* **Given data**:
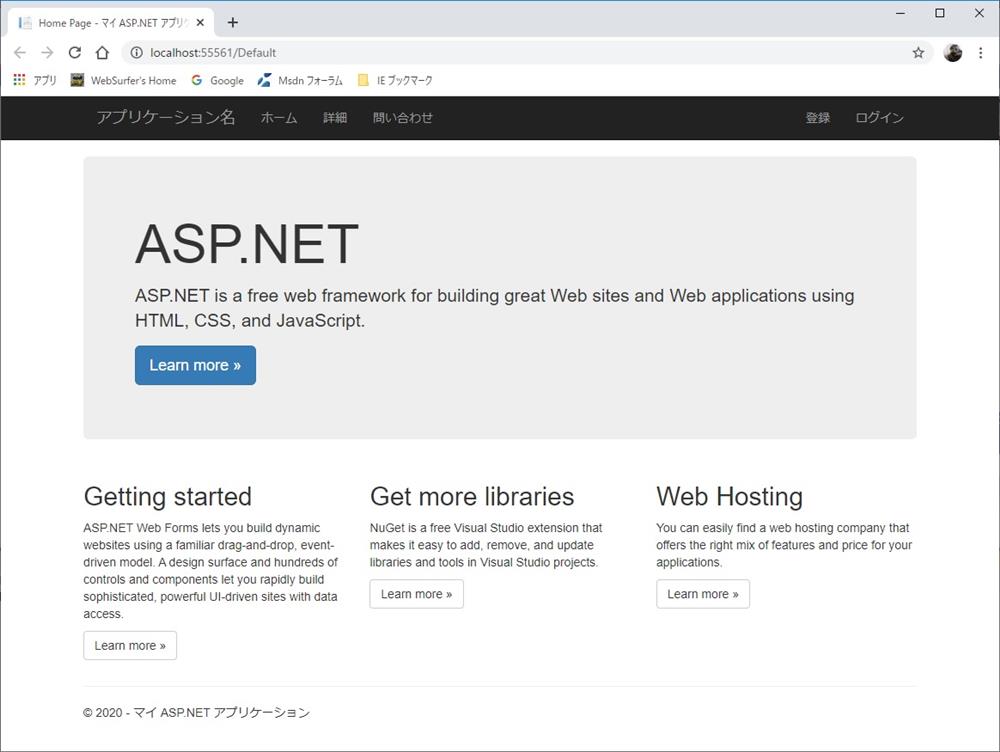Go to 問い合わせ contact page

point(403,118)
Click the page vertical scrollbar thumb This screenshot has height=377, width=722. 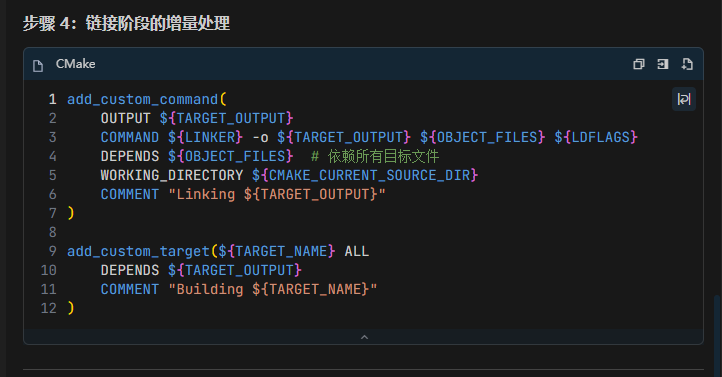717,336
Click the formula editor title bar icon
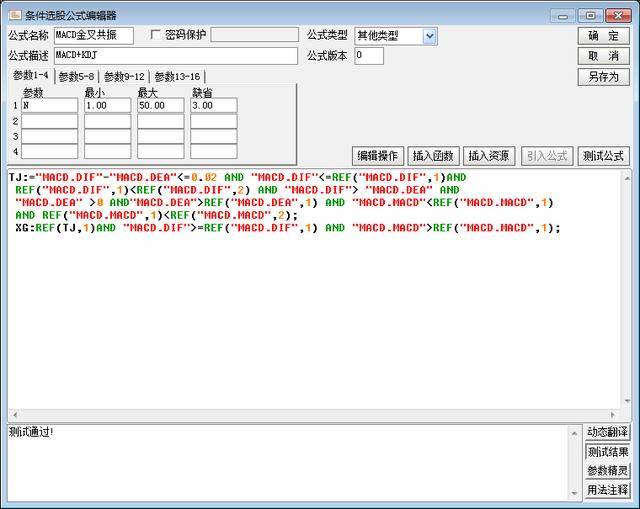Viewport: 640px width, 509px height. (x=13, y=15)
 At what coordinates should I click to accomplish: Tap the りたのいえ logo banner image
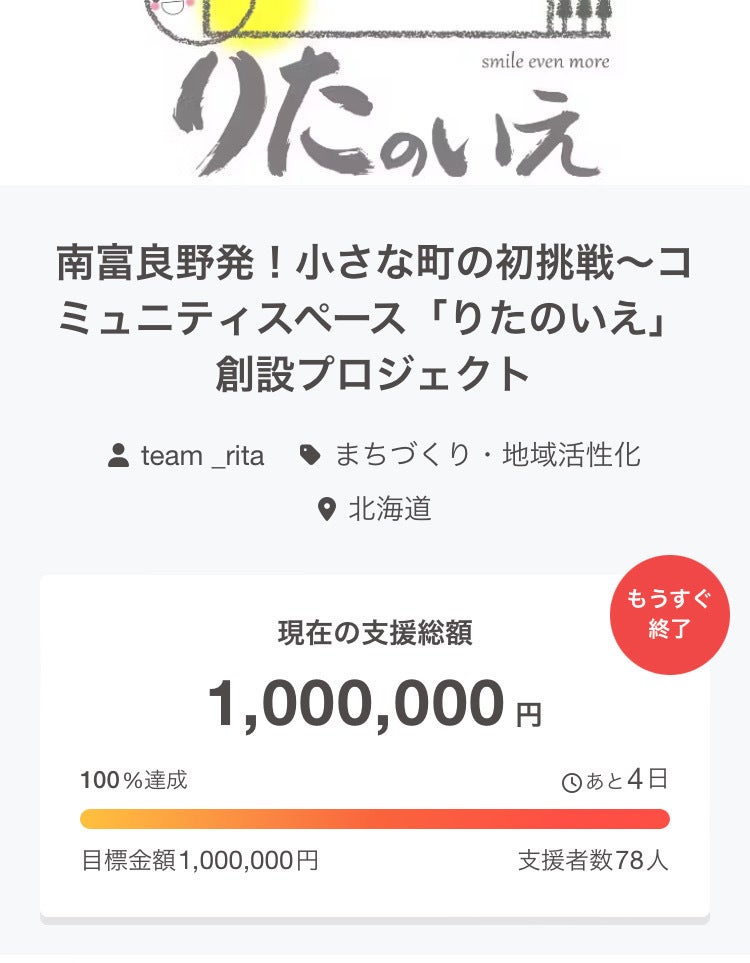click(390, 110)
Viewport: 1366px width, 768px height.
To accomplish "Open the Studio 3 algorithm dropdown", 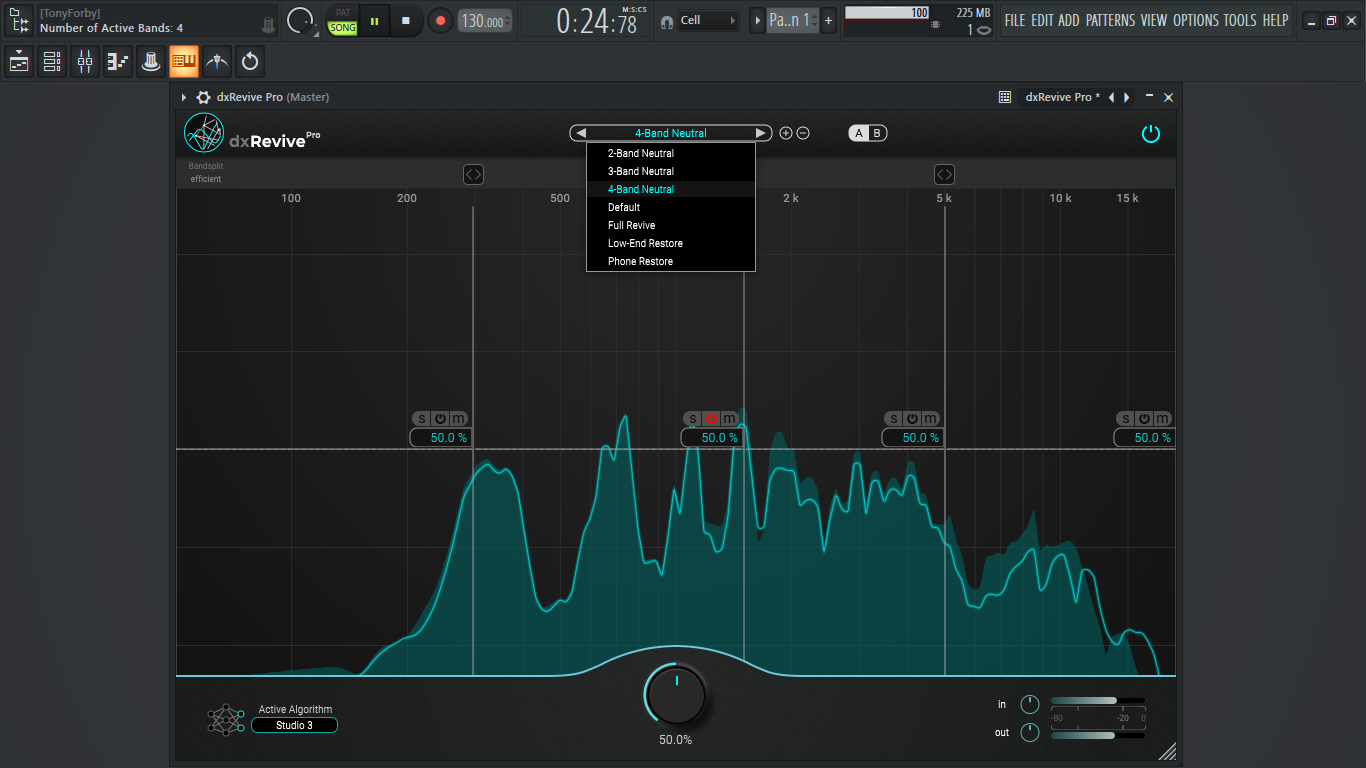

* **Work required**:
Nothing but the lines from the one that contains "Click the formula editor title bar icon" through the end of the material above is to be reproduced, exactly and without pictures.

* **Answer for this exercise**:
Click the formula editor title bar icon
Viewport: 640px width, 509px height. (x=13, y=15)
 At what coordinates should I click to accomplish: Tap the りたのいえ logo banner image
click(390, 110)
Viewport: 1366px width, 768px height.
To accomplish "Open the Studio 3 algorithm dropdown", 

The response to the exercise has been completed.